We’re really getting down to that one person and giving them the feeling that, ‘I can do something here. If I connect with these people and what they’re about, I can make an impact.’
Because it is very difficult what’s happening with the climate crisis. The amount of food waste in Ireland and globally is shocking. We’re trying to focus on the positive things that are happening in the climate space to give everyone the feeling that they have agency and try to bring them on side to help.
People who volunteer with FoodCloud or connect with us at events generally come away feeling inspired.

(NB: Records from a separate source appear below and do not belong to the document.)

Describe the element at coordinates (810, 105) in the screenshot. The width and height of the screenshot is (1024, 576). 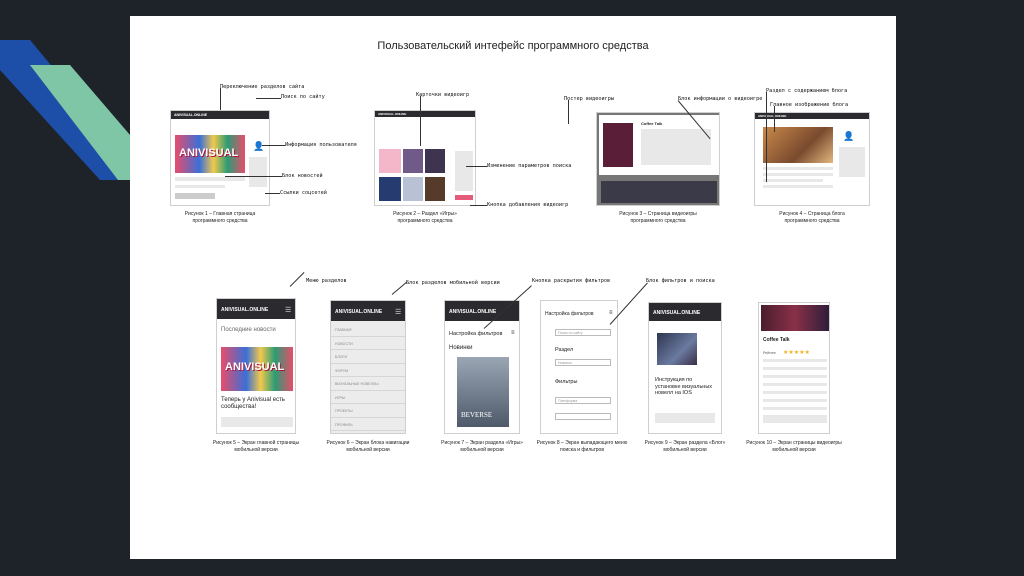
I see `annotation-blog-image: Главное изображение блога` at that location.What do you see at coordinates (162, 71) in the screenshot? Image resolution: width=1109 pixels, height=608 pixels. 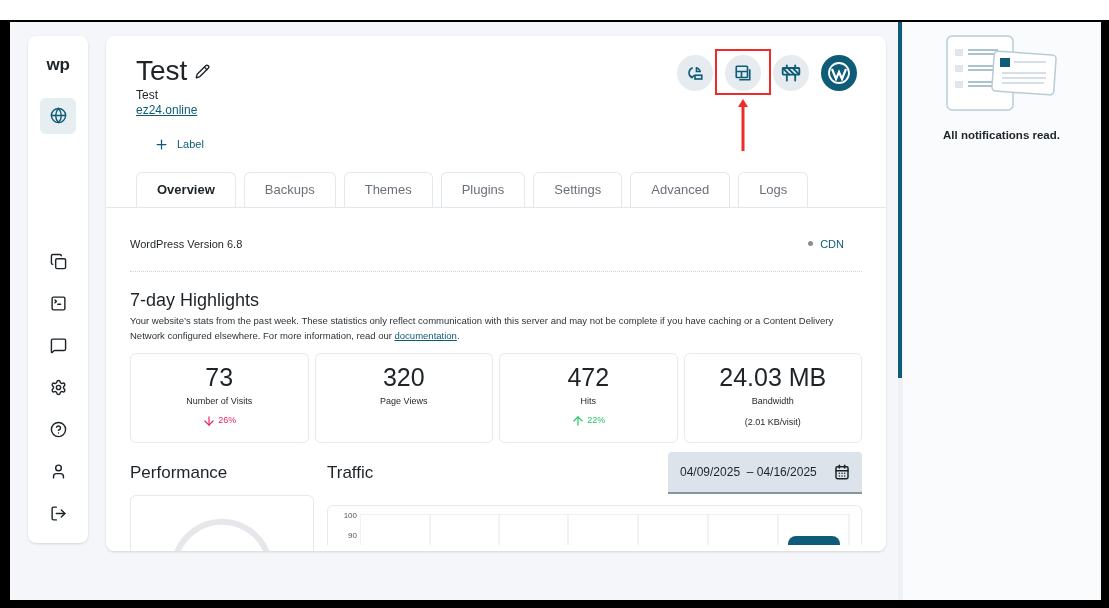 I see `site-title: Test` at bounding box center [162, 71].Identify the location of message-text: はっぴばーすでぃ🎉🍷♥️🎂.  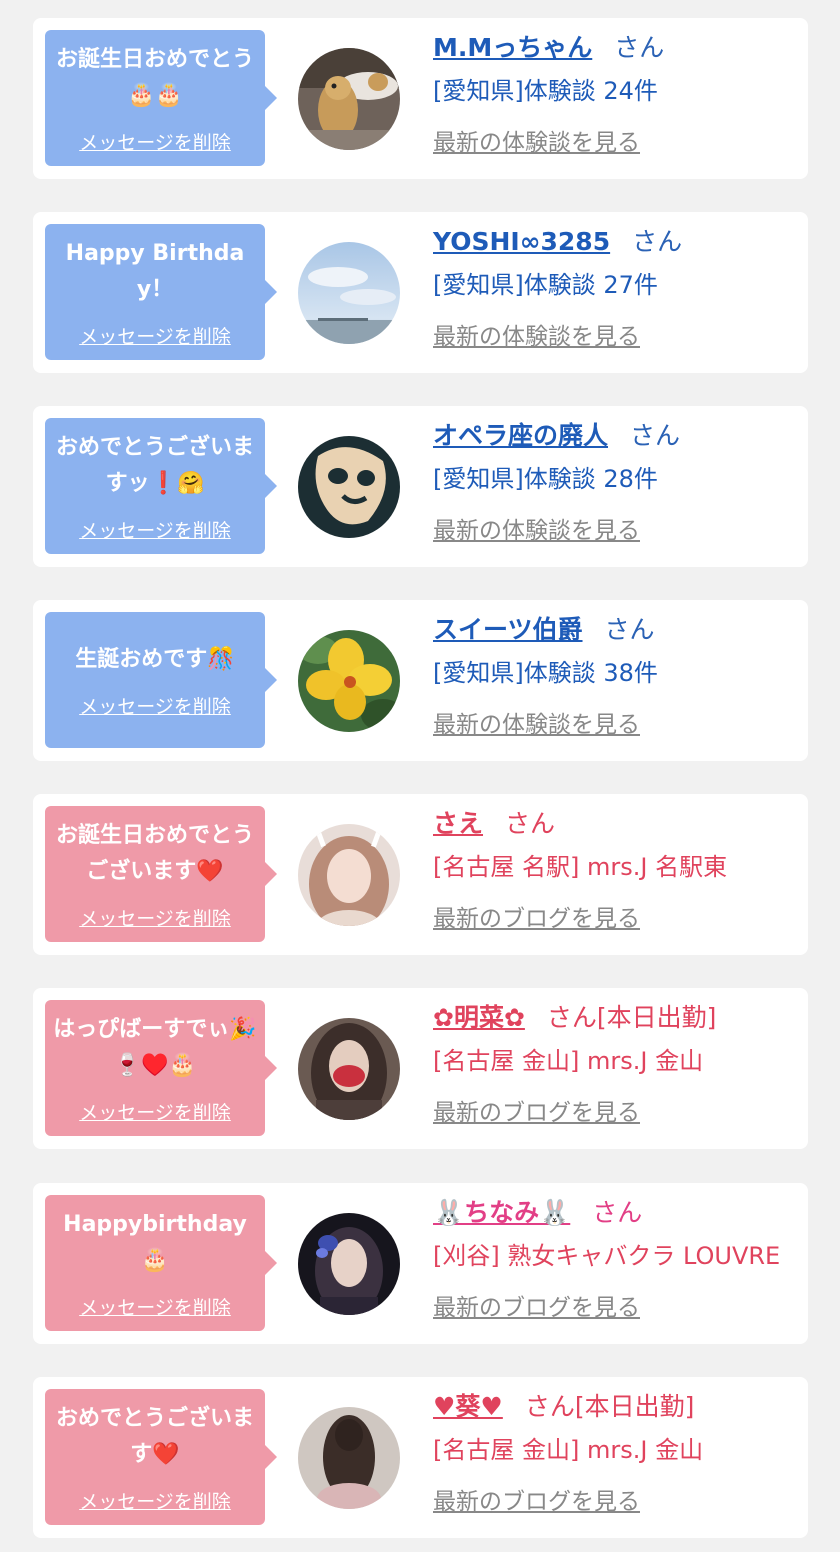
(155, 1047).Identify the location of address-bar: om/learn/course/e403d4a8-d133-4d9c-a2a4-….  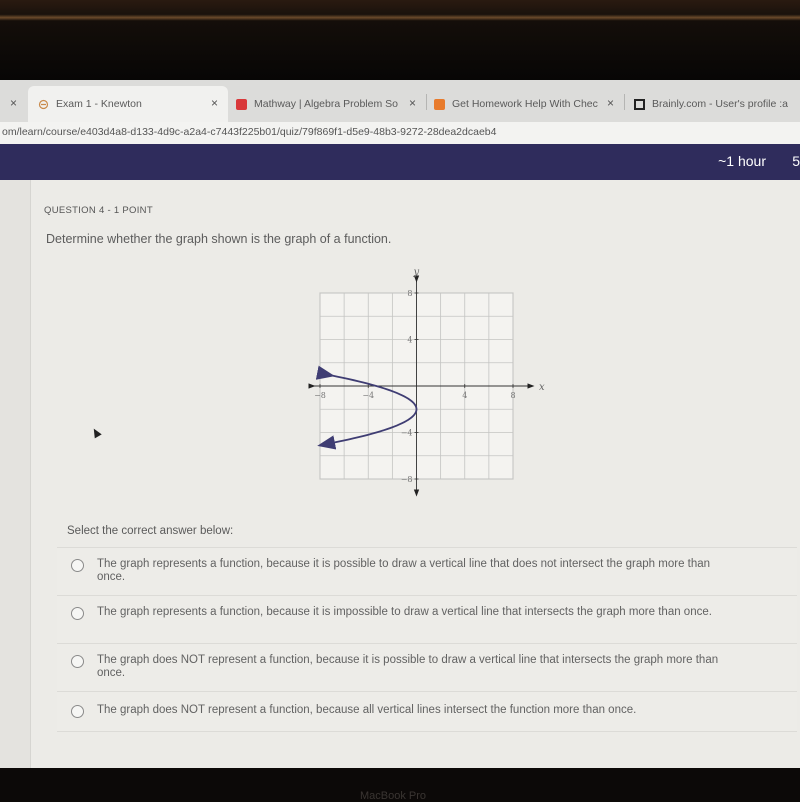
(400, 133).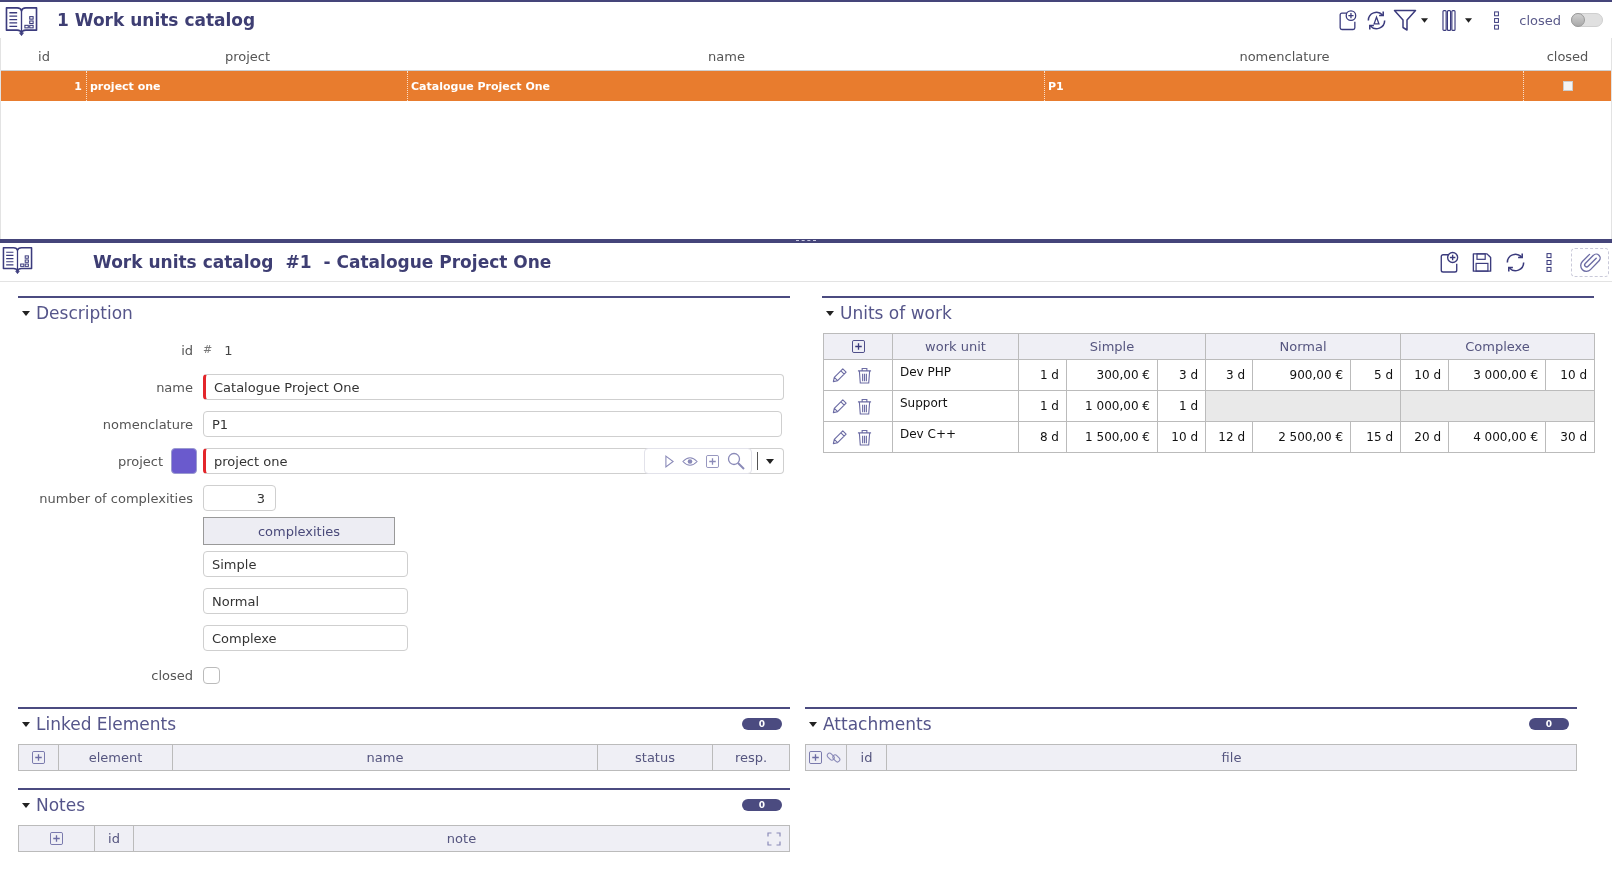 Image resolution: width=1612 pixels, height=877 pixels. I want to click on table-cell: Dev PHP, so click(926, 372).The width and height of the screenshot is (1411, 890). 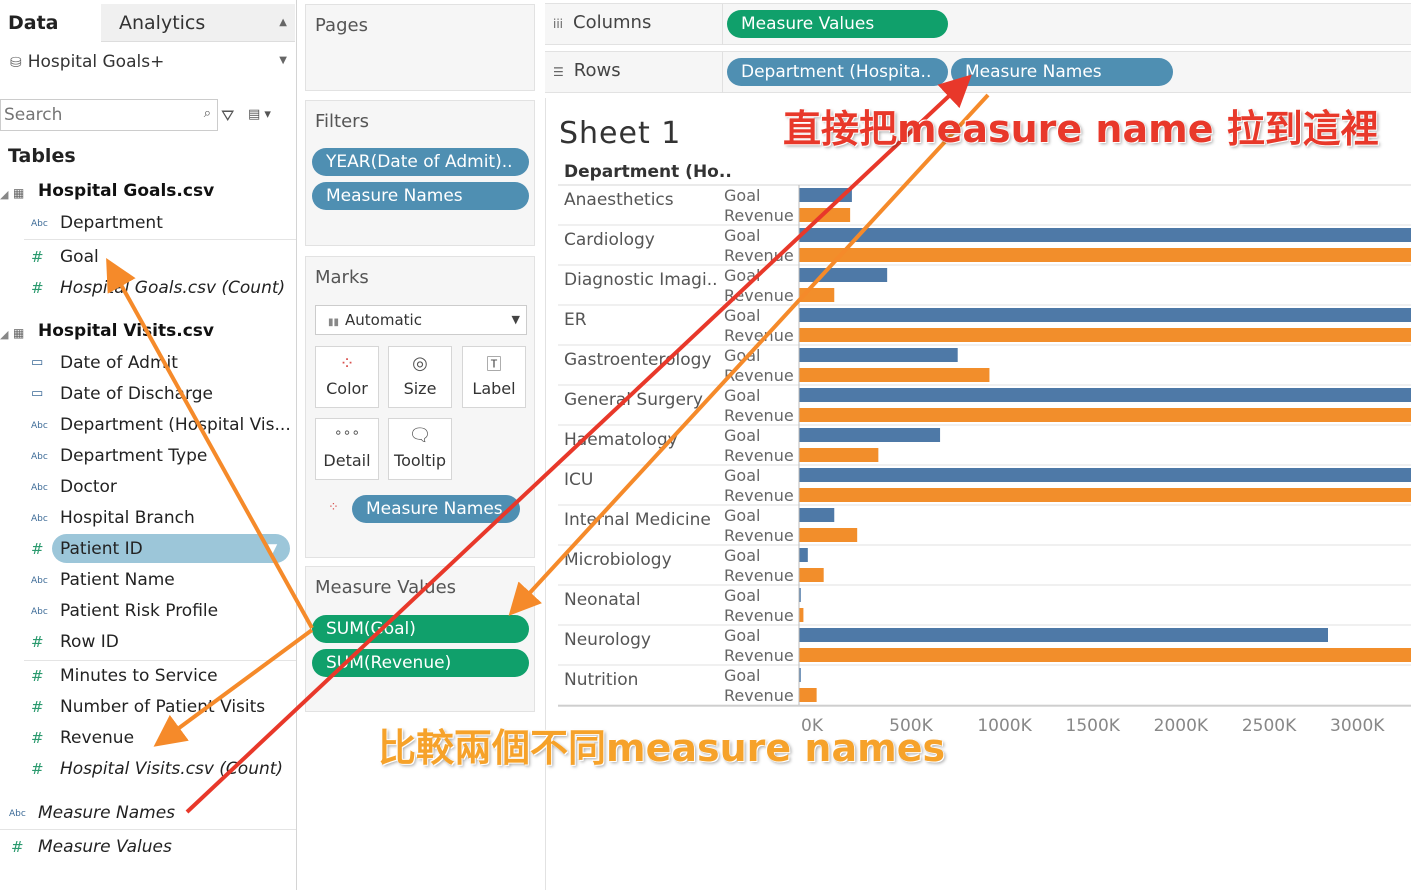 What do you see at coordinates (638, 520) in the screenshot?
I see `category-label: Internal Medicine` at bounding box center [638, 520].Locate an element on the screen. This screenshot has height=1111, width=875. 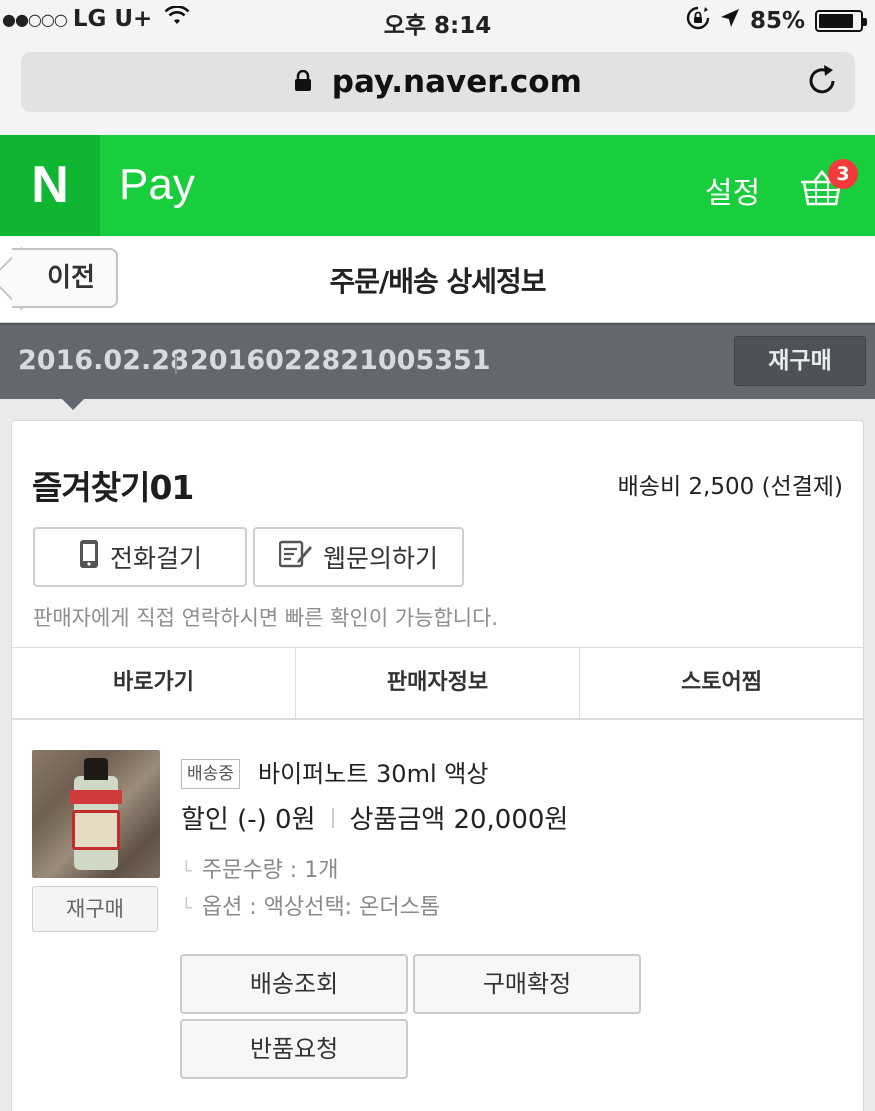
settings-link: 설정 is located at coordinates (732, 190).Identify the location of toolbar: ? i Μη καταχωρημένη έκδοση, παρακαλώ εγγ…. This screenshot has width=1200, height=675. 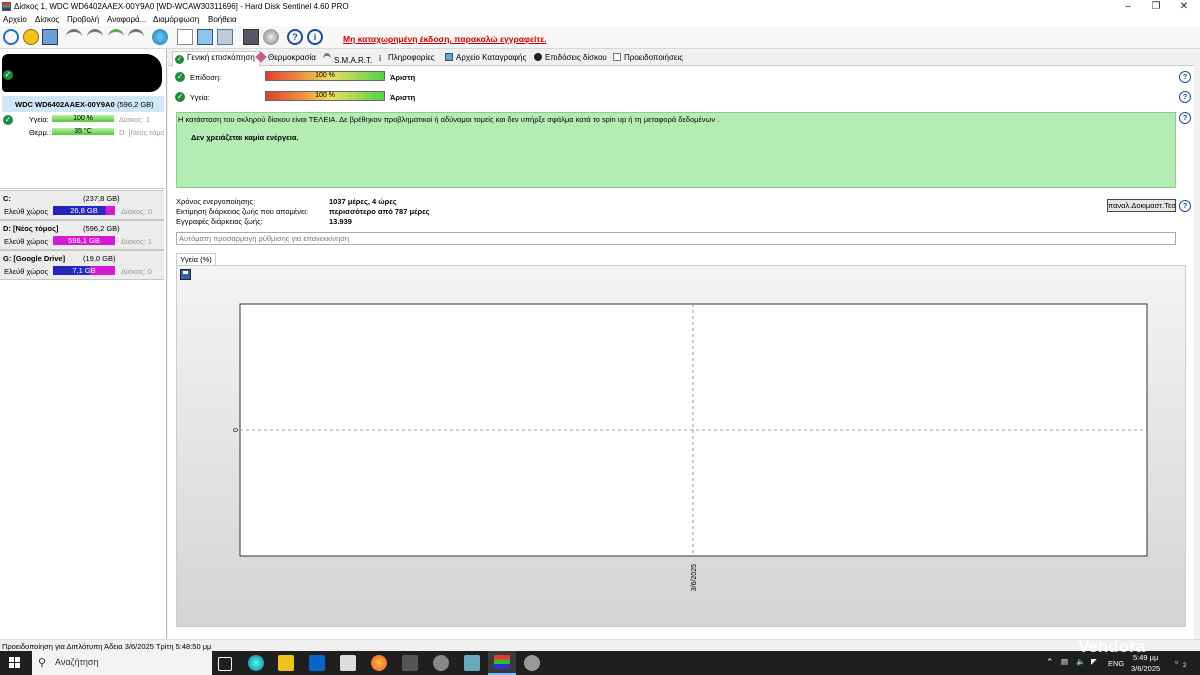
(600, 38).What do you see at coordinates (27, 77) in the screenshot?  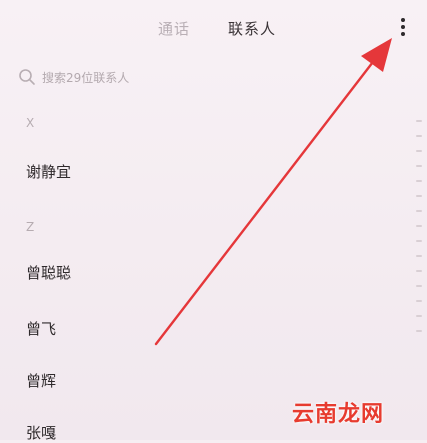 I see `search-icon` at bounding box center [27, 77].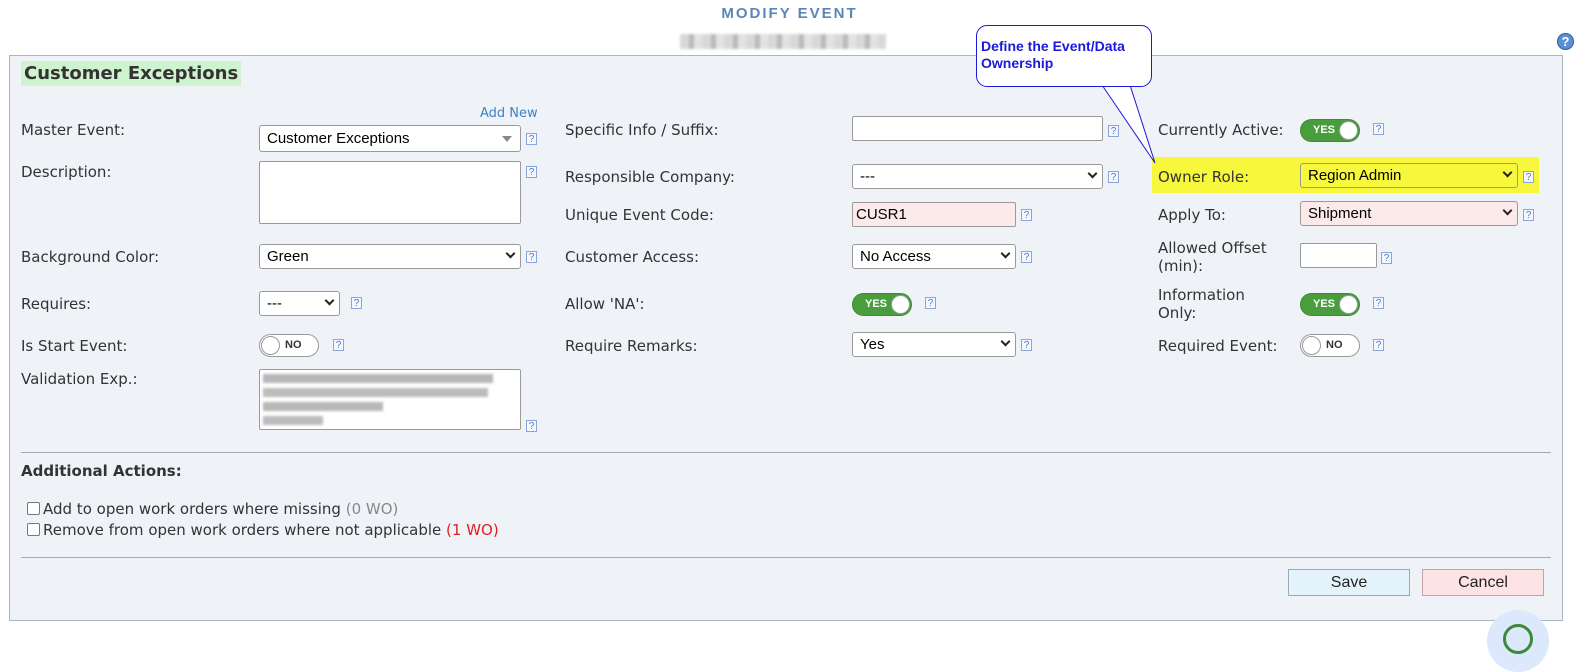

There’s this lovely feeling: ‘Okay, climate change is happening and the world can be difficult right now, but it’s not hopeless. There’s many small things that I can do to create change.’
13. Are there any marketers or founders you look up to for inspiration?
I love Adam Grant, his books Originals and Think Again. He’s got his own podcast and he’s doing a podcast with Brené Brown. I love his energy and thought process. Anyone who’s on a low budget and needs creativity, check out Adam Grant, you’ll come away with some brilliant ideas.
I’m hugely inspired by the co-founders of FoodCloud, Iseult Ward and Aoibheann O’Brien. They’re rockstars in the industry, so highly respected. If there were more leaders like those two women in the world, we would be in a lot better place.
They are highly intelligent, creative people. But they are also so emotionally intelligent. They’re so mindful of every employee, every stakeholder and every customer. It’s very refreshing for a CEO and a Director of Development to not be driven by ego.
I think that’s why people stay so long at FoodCloud and that’s why they attract so many supporters. Because our founders live what they say, they walk the talk.